Researchers identified the gene responsible for cleft palates and cleft lips in humans and dogs.
Scientists noticed the link between the conditions (which form during pregnancy) and the ADAMTS20 gene while looking at gene mutations in canines, the American Society of Human Genetics reported.
"These results have potential implications for both human and animal health, by improving our understanding of what causes these birth defects in both species," said Zena Wolf, a graduate student at the University of California, Davis School of Veterinary Medicine.
Since purebred dogs breed only with each other there is less genetic variation, making it easier to identify gene mutations linked to certain conditions. In the past researchers had linked mutations in dogs' DLX5 and DLX6 genes, which are responsible for head and face development in 12 of 22 cases of cleft palate.
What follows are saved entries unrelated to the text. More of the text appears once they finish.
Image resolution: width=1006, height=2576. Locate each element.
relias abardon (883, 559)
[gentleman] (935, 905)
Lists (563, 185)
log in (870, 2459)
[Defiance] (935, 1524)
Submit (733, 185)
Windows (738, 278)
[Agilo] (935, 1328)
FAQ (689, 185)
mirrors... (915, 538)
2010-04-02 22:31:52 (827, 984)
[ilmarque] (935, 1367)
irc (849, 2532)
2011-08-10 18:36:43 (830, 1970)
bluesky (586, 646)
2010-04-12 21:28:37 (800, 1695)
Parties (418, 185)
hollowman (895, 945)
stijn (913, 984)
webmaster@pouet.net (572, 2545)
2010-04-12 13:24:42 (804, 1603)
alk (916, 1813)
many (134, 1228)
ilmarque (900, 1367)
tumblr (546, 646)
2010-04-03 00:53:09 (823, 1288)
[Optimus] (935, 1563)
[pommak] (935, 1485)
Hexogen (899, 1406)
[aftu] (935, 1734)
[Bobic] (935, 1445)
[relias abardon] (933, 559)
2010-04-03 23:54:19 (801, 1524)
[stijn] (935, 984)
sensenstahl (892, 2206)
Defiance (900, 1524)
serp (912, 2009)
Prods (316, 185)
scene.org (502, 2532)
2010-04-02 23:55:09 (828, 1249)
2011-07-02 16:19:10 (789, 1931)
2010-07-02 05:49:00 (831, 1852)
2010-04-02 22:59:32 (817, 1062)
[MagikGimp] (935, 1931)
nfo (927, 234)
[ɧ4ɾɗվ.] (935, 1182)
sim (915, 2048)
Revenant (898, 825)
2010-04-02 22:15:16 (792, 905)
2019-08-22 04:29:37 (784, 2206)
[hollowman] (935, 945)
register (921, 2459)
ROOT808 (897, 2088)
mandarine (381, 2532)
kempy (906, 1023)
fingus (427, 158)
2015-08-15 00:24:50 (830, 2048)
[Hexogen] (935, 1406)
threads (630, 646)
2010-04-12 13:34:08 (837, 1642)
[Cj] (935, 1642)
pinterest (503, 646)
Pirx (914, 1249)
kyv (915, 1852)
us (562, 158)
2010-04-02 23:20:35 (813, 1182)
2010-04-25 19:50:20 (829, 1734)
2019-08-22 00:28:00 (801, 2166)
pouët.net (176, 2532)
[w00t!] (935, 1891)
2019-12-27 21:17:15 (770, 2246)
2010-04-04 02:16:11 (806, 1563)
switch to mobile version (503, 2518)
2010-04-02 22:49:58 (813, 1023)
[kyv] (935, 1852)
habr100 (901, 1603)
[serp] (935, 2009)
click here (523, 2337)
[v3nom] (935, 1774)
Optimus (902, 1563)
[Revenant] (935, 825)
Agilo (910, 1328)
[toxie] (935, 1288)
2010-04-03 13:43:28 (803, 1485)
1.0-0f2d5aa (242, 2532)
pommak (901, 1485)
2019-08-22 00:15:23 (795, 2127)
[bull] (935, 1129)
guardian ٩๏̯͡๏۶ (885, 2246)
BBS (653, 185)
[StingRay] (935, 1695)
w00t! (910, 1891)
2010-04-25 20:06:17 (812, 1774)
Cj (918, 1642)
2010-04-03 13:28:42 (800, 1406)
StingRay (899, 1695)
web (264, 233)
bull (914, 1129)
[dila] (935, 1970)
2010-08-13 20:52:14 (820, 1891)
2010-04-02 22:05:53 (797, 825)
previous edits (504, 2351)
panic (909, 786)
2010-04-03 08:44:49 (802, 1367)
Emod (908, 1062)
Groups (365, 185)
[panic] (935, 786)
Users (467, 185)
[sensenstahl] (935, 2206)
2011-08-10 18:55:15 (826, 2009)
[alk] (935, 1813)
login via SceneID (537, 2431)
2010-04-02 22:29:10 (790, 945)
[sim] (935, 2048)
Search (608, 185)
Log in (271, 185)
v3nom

The researchers conducted a genome-wide association study (GWAS) that compared the genes of dogs with cleft lips or palates to those without the condition. This method allowed the researchers to pinpoint the mutation in the gene ADAMTS20 to cleft birth defects; the mutation caused the protein in encodes to be shortened by 75 percent. Similar GWAS results in humans suggest mutations in the ADAMTS20 human gene may also be the cause of cleft lips and palates.
“Cleft lip and cleft palate are complex conditions in people, and the canine model offers a simpler approach to study them,” Wolf said. “Not only does this research help people, but it helps dogs, too."
The findings were published Oct. 19 in the American Society of Human Genetics (ASHG) 2014 Annual Meeting in San Diego.